# [Tasks to complete]
1. Answer these questions from the text on anthelmintic testing, marking each answer (a), (b) or (c):
(a) How many analytes can the array detect in total?
(b) What are the limits of detection in beef?
(c) Which two aminosulphones are named as the main residues detected in tissues?
2. Turn the paragraph of the text on anthelmintic testing that begins "The Randox EV3770 is a new" into a short list that keeps its main facts.
3. Set down word for word the part of the text on anthelmintic testing starting at "Limits of detection" and ending at "should be achievable.".

ANTHELMINTICS are drugs that are effective against tapeworms, liver flukes, round worms, and other internal animal parasites – known as the helminthic infections. The use of anthelmintic drugs can improve animal health and so boost livestock production, but regulatory agencies demand monitoring to prevent residues being passed into the human food chain.
The Randox EV3770 is a new multi-analyte testing array used with Biochip array technology and Evidence Investigator to test for a variety of anthelmintics. The test menu on the EV3770 platform includes Amino–benzimidazoles, Avermectins, Benzimidazoles, Levamisole, Moxidectin, Thiabendazole, and Triclabendazole.
Randox says the array can detect 25 analytes in total, including parent and metabolite forms of the most frequently-abused anthelmintics. These include albendazole sulphoxide and albendazole – two aminosulphones that are the main residues detected in tissues. The generic Avermectin biochip can detect residues of Ivermectin, Abamectin, Doramectin, Emamectin benzoate and Eprimomectin, all or some of which have been noted as marker residues in food by the European Union, Codex, Canada, and the USA.
Limits of detection in milk are just 0.05–3ppb, and in beef 0.15 – 6.5ppb, so compliance with most regulatory tolerance requirements should be achievable.

# [Data for review]

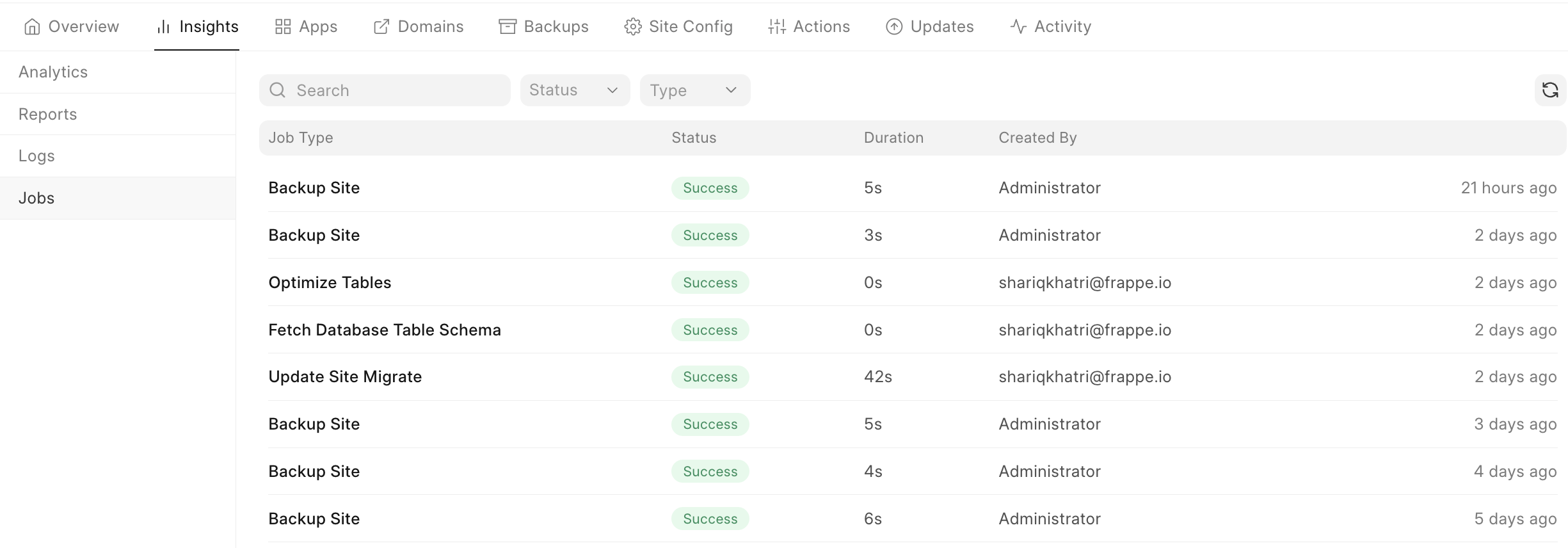This screenshot has width=1568, height=548.
Task: Expand the Type filter dropdown
Action: [694, 90]
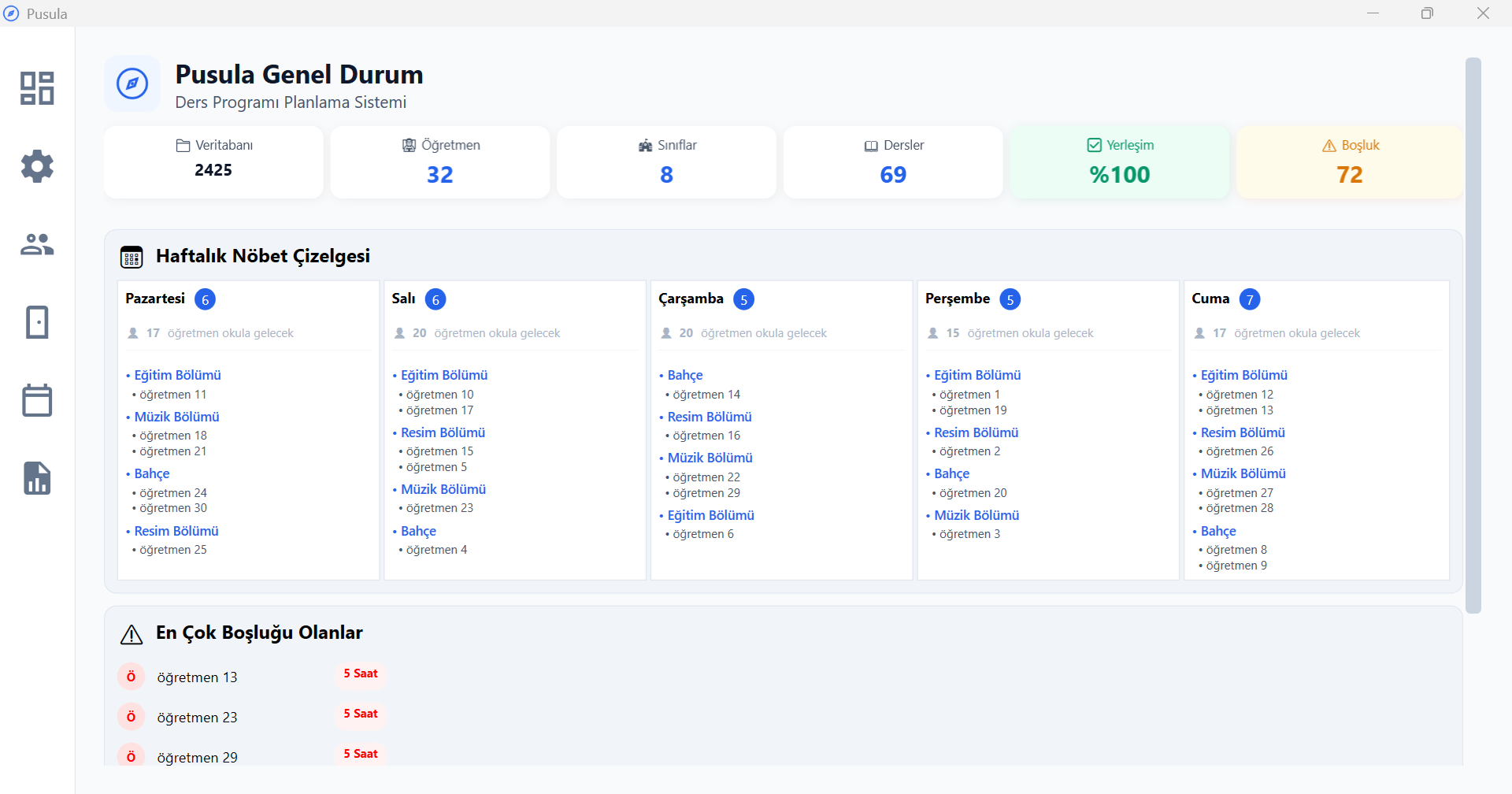Click the calendar icon beside Haftalık Nöbet Çizelgesi
Image resolution: width=1512 pixels, height=794 pixels.
[x=132, y=257]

# [Exercise solutions]
1.
(a) 25 analytes.
(b) 0.15–6.5 ppb.
(c) Albendazole sulphoxide and albendazole.

2.
- Product: Randox EV3770, a new multi-analyte testing array
- Used with: Biochip array technology and Evidence Investigator
- Purpose: testing for a variety of anthelmintics
- Test menu: Amino–benzimidazoles, Avermectins, Benzimidazoles, Levamisole, Moxidectin, Thiabendazole, Triclabendazole

3.
Limits of detection in milk are just 0.05–3ppb, and in beef 0.15 – 6.5ppb, so compliance with most regulatory tolerance requirements should be achievable.